Regression Models for Categorical Dependent Variables Using Stata, 3rd
Edition. Stata Press: College Stata, TX is required. (Try code ASA14 if you buy it from the StataCorp site).
- Long, J.S. 2008, The Workflow of Data Analysis Using Stata. Stata Press: College Station, TX. If you plan to do a lot of data analysis, this book will save you a lot of time and make your work replicable. Recommended but not required.
- Long, J. Scott. 1997. Regression Models for
Categorical and Limited Dependent Variables. Thousand Oaks, CA: Sage.
Required and especially useful for those who are interested in mathematical details. Recommended but not required.

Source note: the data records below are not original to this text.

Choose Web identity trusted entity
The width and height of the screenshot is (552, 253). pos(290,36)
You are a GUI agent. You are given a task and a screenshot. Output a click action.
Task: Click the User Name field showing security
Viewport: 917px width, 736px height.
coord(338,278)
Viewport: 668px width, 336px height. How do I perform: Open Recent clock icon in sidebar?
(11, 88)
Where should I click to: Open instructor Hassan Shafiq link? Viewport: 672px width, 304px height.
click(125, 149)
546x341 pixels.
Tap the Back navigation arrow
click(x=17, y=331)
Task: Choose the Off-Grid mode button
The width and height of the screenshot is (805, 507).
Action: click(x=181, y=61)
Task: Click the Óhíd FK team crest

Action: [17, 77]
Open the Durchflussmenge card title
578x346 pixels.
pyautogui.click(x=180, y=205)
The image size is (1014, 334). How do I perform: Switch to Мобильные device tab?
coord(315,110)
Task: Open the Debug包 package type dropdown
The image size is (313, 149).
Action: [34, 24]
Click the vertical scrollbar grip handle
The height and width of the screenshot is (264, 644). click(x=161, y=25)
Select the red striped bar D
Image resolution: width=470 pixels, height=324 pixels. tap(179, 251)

Enrolling in Soc 650/Stat 503 and Time Conflicts
Often there are more students who want to take S650 than there are
seats in the class. First priority is given to graduate students for which this is required for their degree program. Otherwise, authorizations are given on a first-come-first-serve basis. If you are interested in
taking the class, contact the graduate secretary in sociology to get on the list. The graduate secretary
(firstname.lastname@example.org) will contact you regarding
authorization for the class. If you are given an authorization, you need to sign
up for the class during the normal enrollment period; if you do not, your authorization will be given to the next student on the wait
Time conflicts: If you have another class that
overlaps with the lecture time, you will need to take the class another semester. If you have a time conflict with all of the lab
times, you should take the class some other semester. If you can attend some of the
labs each week and you are already familiar with Stata (or can learn it on your
own), you will probably do fine, but might have to work harder. While most of the lab time is used for students doing
independent work, the teaching assistant provide short lectures related
to the assignments. For example, he/she might provide additional information
about keeping a research log or how to format tables using Word.
Getting ready for Soc650/Stat503
There are several things you can do to get ready for the class.
- Review a book on the linear regression model.
- If you are rusty on mathematics, you can review the materials in this file.
- Feel free to start reading the books listed above.